I am in college. Carter is the only real employee here, though I get paid to help out. Pranka—his first name is Mike, though Carter never says it—imports high-end Japanese phonograph cartridges for a living. That job is full-time and yet does not keep him from stopping in regularly to say hi to James or discuss stereo equipment or simply poke around and shoot the shit.

The empty shell of a Ferrari 250 TdF rests in the corner. The stripped Lancia Fulvia a few feet away has not moved in months, but a photo placed on its hood shows the car at Sebring in some ancient running of the 12-hour. The building is maybe two and a half cars wide, in a quiet part of Midtown St. Louis, an old brick storefront on an otherwise empty gravel lot.

The shop is called Quattroroute. The name is a respelling of the Italian for “four wheels.” Carter started the place for service and restoration work, primarily Alfas, back when ordinary people still drove those cars regularly. (“We would do head gaskets every spring,” he told me. “Like clockwork.”)

Sam Smith

Everyone knows a shop like this. Most people do not know Carter. He has hair like Einstein on Saturday. In his spare time, he thinks about roll centers and balljoint flex and designs single-ended vacuum-tube amplifiers of no more than one or two watts. One of those amps lives on a shelf in back, fed by an old CD player without a case, playing Billie Holiday through an old wooden speaker horn originally built for theaters.

Carter has tried to teach me how those amps work. I am, however, a 21-year-old English major, and I do not comprehend electricity beyond the water-flow theory, and it is hard to concentrate on that anyway because my life is mostly dishwater beer and reading and loud punk-rock shows at scuzzy St. Louis dive bars and there is only so much time in a day for the nuances of things like electron movement.

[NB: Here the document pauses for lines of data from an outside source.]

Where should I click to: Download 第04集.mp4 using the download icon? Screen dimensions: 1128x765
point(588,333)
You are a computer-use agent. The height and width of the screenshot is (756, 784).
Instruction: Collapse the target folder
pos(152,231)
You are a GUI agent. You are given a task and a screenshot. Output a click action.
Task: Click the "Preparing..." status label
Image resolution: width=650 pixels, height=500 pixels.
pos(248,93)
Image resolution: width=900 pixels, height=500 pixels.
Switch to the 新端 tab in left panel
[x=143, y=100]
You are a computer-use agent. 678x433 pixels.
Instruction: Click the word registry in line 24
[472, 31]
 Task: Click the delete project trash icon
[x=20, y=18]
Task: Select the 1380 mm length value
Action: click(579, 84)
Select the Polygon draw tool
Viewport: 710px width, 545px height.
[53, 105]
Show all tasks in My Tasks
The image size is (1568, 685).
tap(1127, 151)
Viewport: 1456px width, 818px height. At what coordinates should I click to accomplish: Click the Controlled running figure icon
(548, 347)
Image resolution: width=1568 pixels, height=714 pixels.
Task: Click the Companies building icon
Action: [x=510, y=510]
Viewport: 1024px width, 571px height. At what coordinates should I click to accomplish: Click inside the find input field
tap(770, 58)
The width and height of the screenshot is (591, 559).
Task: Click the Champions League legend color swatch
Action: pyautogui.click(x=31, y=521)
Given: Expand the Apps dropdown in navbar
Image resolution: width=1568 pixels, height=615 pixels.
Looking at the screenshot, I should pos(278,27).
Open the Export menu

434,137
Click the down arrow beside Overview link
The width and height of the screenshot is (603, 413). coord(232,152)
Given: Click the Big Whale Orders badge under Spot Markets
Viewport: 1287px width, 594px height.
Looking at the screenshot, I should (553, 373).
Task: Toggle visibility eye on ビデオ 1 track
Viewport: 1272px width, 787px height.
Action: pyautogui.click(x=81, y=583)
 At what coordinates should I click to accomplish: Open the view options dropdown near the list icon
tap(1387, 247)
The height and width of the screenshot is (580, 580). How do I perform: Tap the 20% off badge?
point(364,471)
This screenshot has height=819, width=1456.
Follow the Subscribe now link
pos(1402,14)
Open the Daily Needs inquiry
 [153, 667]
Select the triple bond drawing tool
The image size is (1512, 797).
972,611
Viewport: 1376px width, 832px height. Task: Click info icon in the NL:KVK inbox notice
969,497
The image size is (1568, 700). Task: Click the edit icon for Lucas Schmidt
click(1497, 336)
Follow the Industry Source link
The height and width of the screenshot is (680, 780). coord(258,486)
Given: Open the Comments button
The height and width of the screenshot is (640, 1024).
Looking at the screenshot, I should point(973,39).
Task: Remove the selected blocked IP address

He knows that, though, so he keeps trying.




I moved to St. Louis three years ago. If the Berlina did not appear immediately, it seemed to. An early Seventies model, Alfa’s top-shelf four-door, one of those Giugiaro shapes where the lines work in pictures but ring a little off in reality. I would catch glimpses of the car in traffic or headed the other way on crowded streets, logging new details each time: Bits of the dark-blue paint are peeling away; the rear window wears a sticker from the New City School; the left rocker panel has rusted to nothing; the right one is even worse; the windows fog in rain.

A 1968 Alfa Romeo 1750 Berlina. (And yet, the lovers, they look away.) Touring Club Italiano/Marka/Universal Images Group via Getty Images

Like most Italian cars, Alfa Romeos are not known for rustproofing. There is a little-known conspiracy theory that calls this intentional. A shadowy cabal of international financial elites, this theory says, is working to establish iron oxide as a new and highly inflationary fiat currency.

Fun idea. Also lightly ridiculous and easily shot full of holes. Like (zing!) an old Alfa.

AFP via Getty Images

For a college kid from Kentucky, that Berlina sighting was hard to parse. I had never lived in a city and had to that point known Alfa Romeos only as Sunday-car-show victims, rarely used and often waxed. Was this, I wondered, really how people used funky old cars? The Alfa appeared in all weather and four seasons—what kind of loon would keep a pile like that alive for commuting?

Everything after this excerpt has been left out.